Private chef reveals what the super rich do with their turkey leftovers
16 Nov 2018
3m
Family meals are a little different for the rich and famous. When you’re ridiculously wealthy, no one argues over who’s turn it is to do the washing up, or whether you should open up that extra expensive bottle of wine. Instead, there’s probably someone much poorer than you to take care of clear-up, and there’s a cellarful of pricey bottles from which to choose. Imagine a holiday where all you have to argue over is the peasants outside who keep asking for silly things like “proper healthcare” and “a living wage”. No wonder they’re all so smug.
Naturally, the dinnertime differences extend beyond psychology and stress levels. According to many of the private chefs responsible for making every meal magical for the super rich, the biggest contrast comes when you look at what they do with their Thanksgiving or Christmas centrepiece. You might think that there’s only so many things you can do with a roast turkey. As we shall see, you couldn’t be more wrong.
According to Gail Arnold, private chef to director Steven Spielberg and his family, posh Thanksgiving involves not one, but two turkeys – one for showing and another one for eating. Apparently, this is because the picture perfect turkeys that you see in glossy mags and Instagram aren’t actually as delicious as you’d think. To anyone who comes out in cold sweats at the prospect of cooking one bird for a gaggle of screaming relatives, such an idea seems almost impossible to indulge.
Speaking to the New York Post, Arnold elaborated on the multiple turkey-making millionaire’s logic. “If you have a whole turkey, and you’re waiting for the thighs to cook thoroughly, the breasts tend to dry out,” she says. Since different bits of the bird cook at drastically different times, it actually makes much more sense to cut it into its constituent parts before it goes into the oven. But, for a client who wants his or her guests to moon over something golden and magnificent, a plate of perfectly cooked, hacked up meat bits simply won’t do the trick. This is where the back-up bird comes in handy.
Arnold says that, on Thanksgiving day, she will cook the “eating” bird well ahead of time, before reheating it as it is about to be served. This allows her to create as photogenic a turkey as possible in the interim. It is this second bird that then gets recycled into the panoply of classic turkey leftover dishes over the following days, rather than the rest of us, who have to make do with slicing slowly greying meat from an old, worn out carcass. As Arnold puts it, “To me, it’s a no-brainer. You got the picture-perfect turkey and you have plenty of leftovers”. Spoken like a true disciple of “budgetless” cooking.

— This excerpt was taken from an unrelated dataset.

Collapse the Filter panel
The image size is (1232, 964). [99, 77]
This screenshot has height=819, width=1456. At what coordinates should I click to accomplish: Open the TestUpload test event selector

Though leftovers always will be an indispensable part of the holiday experience, it’s pretty depressing to know the lengths which wealthy people are prepared to go to get the turkey sandwich of their dreams. If you think you can afford to get an extra bird or two for the following few days after the main event, be our our guest. The rest of us will man the barricades and remain annoyed at the overindulgence of the income aristocracy. Do you hear the people sing? We want the whole world to find holidays as stressful as we do.